Entries on target coordinates
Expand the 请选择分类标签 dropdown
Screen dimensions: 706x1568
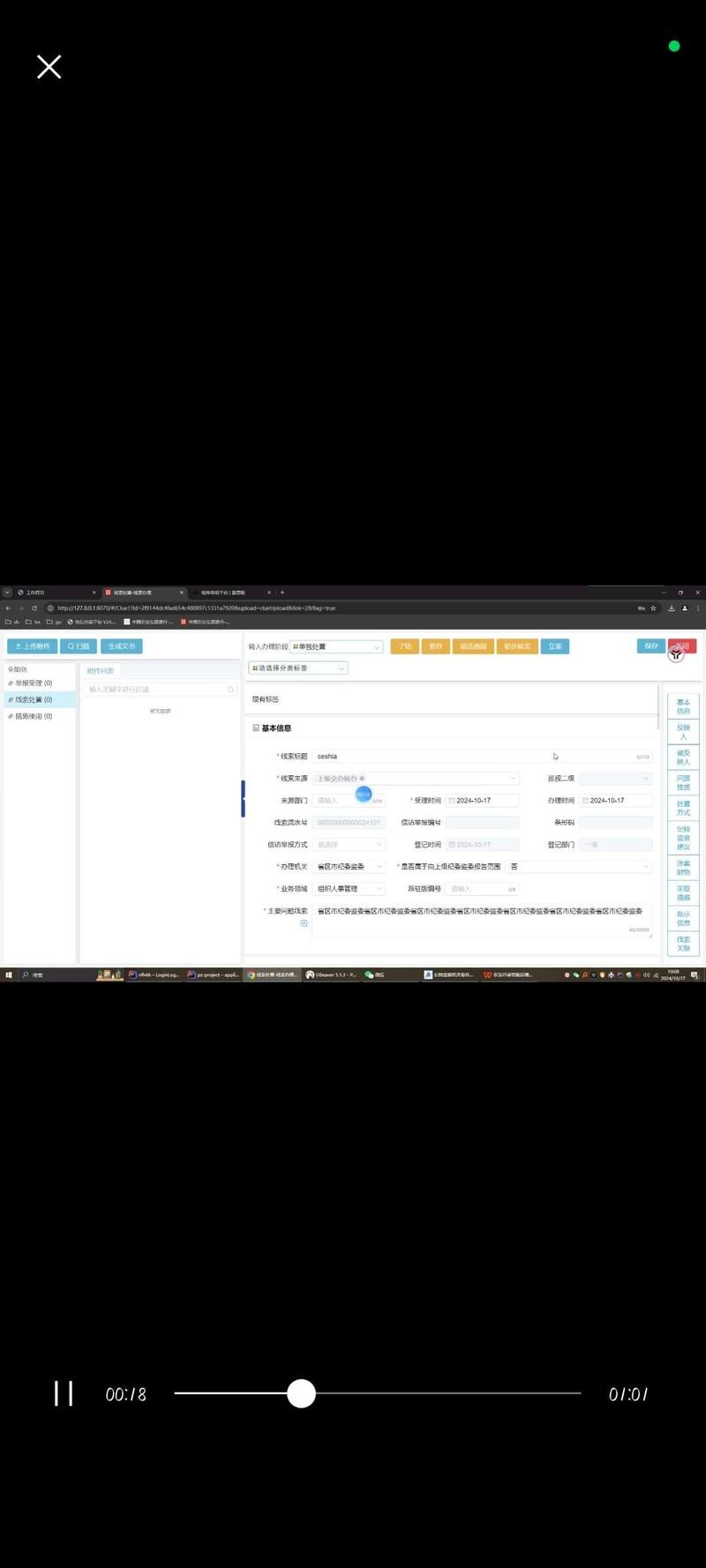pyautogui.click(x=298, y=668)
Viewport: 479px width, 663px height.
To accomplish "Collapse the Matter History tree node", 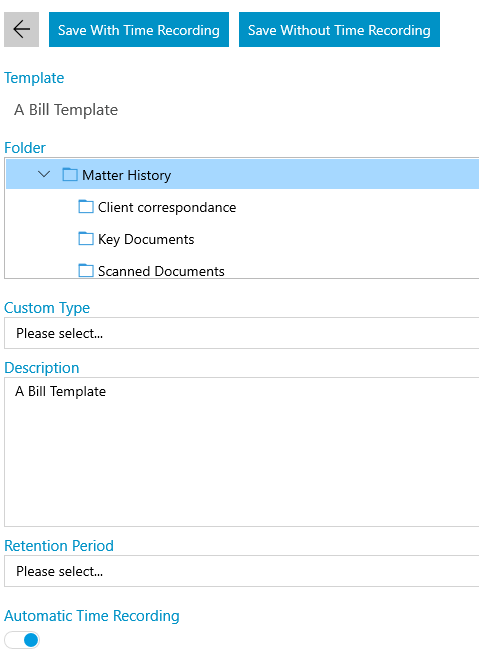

Exercise prompt
Turn the records above into a numbered list, one line per item, skipping any blank lines and leaving the pictures out.

Response for this exercise
1. Expand the 请选择分类标签 dropdown
2. Screen dimensions: 706x1568
3. pyautogui.click(x=298, y=668)
4. Viewport: 479px width, 663px height.
5. To accomplish "Collapse the Matter History tree node", 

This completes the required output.